Farming is a Community – Take Care of Your Health

I first thought about writing a blog on burn out after a conversation with another farmer at a local saw mill.  I had driven back, by myself, to get a load of shavings for bedding for our chicken and cattle.  At the time, I thought it strange that the woman and her kids loaded their truck while the father and husband sat in his truck.   I struck up friendly conversation with them to find out who they were and learned that the husband was burnt out.  His doctor had put him off work.  I felt terrible for him knowing how difficult it would be to let go of a passion, even if just for a while.  Flash forward three years later and here I am writing this caveat to help any of you who may be on the verge of burn out or are currently experiencing it.  Don’t make the mistake of thinking it can’t happen to you because, it can.  Set some safe guards in place and make yourself acutely aware of warning signs.  Everyone responds to stress differently so your safeguards and warning signs might not be written on this list.  Take some time to write them down and save yourself the stress.

Finally, entrepreneurship is characterized by innovation.  We purposely cast ourselves into the fire as we establish our businesses.  We have to learn through trial by fire.  But, through all of this we must listen to our bodies.  The body has alarm signals that will sound off when it is no longer balanced.  Listen.

Justin MacCurdy

Comments (8)

  1. Carol

    Reply

    Hi, this is a very motivational article form you, a lot of people always shy away from farming activities because of the dirty activities associated with it but I say that I respect farmers a lot because without them we the lazy ones would not have anything to feed on.
    You post is a very cogent one with warning signals on the likely hazards associated with farming burn outs.
    As we all know that farming activities is prone to a lot of hazards and injuries especially for non-mechanised farming and if care is not taking can destroy the plan for a fruitful agricultural year.

  2. admin

    Reply

    Thanks for your comment, Carol.

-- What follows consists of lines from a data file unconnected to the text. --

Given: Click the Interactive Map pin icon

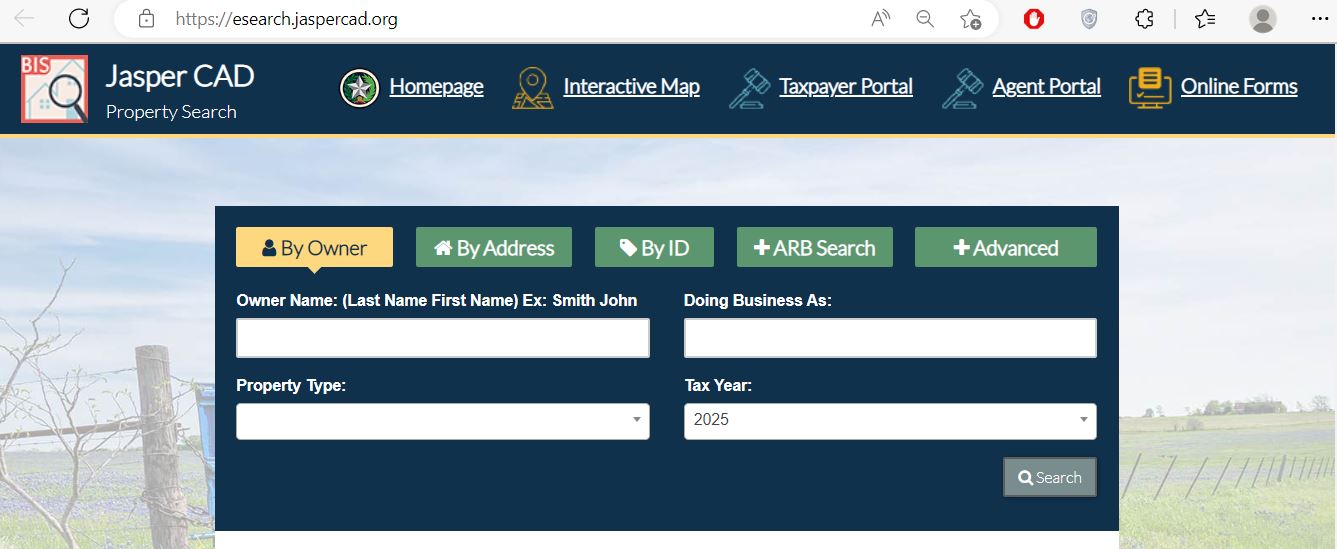Looking at the screenshot, I should (x=532, y=88).
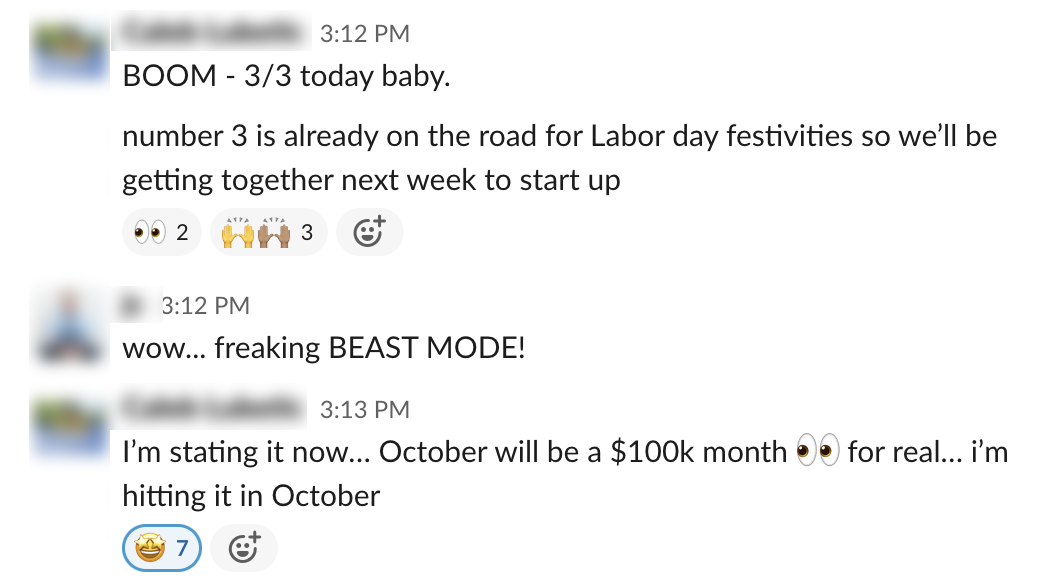Screen dimensions: 1040x586
Task: Click add reaction icon beside the star-struck reaction
Action: point(244,549)
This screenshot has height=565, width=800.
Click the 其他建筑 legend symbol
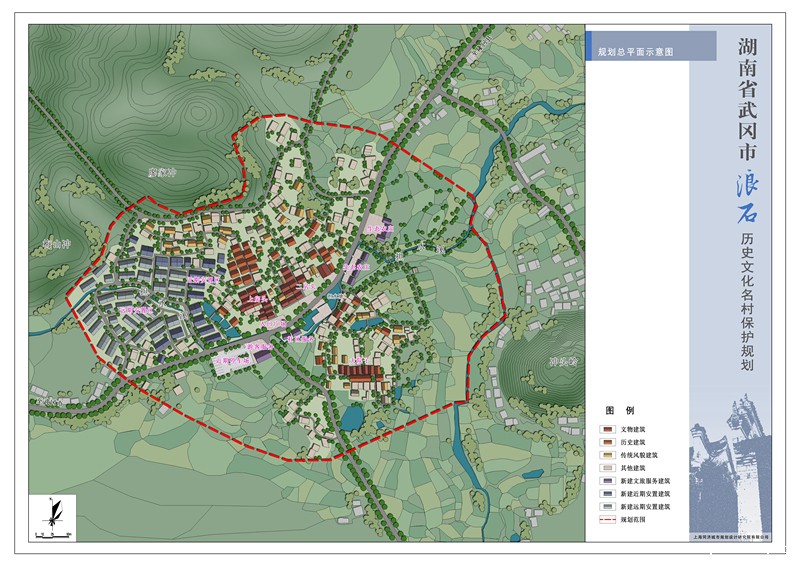[x=606, y=467]
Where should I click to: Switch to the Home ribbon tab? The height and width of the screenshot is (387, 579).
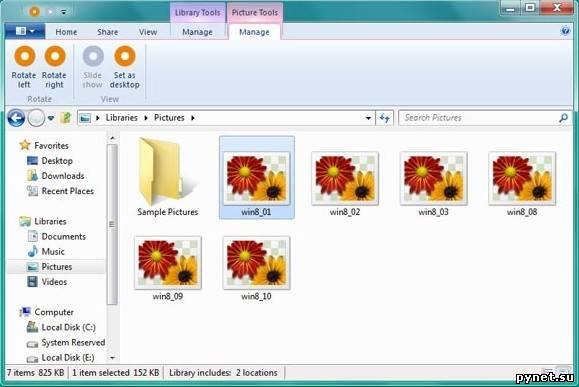pos(66,32)
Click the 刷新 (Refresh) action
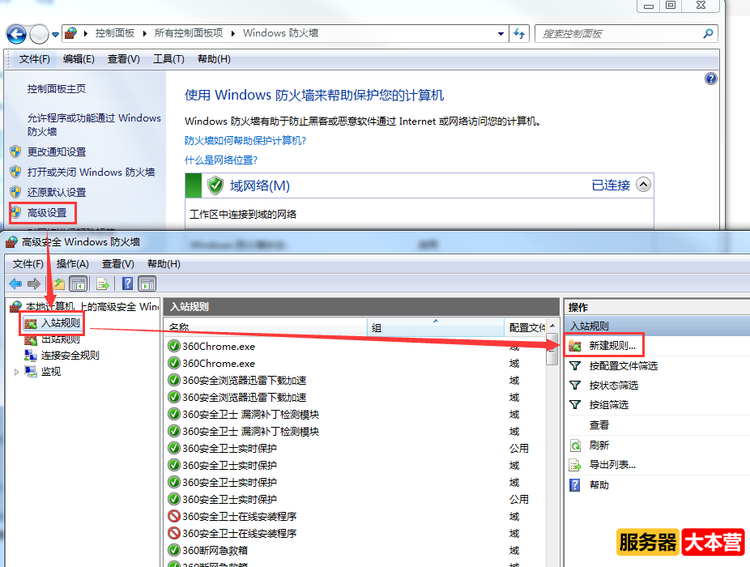The width and height of the screenshot is (750, 567). 598,445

Farming can be a dirty unforgiving job if not approached properly. My grandfather always preached washing your hands every time you come in the house. In today’s farming age biosecurity has become an even more important issue that it ever has in protecting the health of the farmer and livestock/produce. That being said, there is nothing like getting your hands dirty…before you wash them of course.

  3. Twack Romero

    Reply

    I have to say I was drawn to your article by the headline, although I am not a farmer. I’m glad I did because your post can be applied to many more career paths, than just farming. You have put together a detailed guide in how to avoid something that is all to common in modern day life.

    I don’t know if you’ve suffered from ‘burnout’ or just come close and managed to curtail the end result by steering yourself inthe right direction before it happens. Maybe it was more down to witnessing this very thing, in one of your fellow farmers. Either way you have an uncanny insight into the very insiduous nature of work-related stress and how it can manifest into a full-blown break down.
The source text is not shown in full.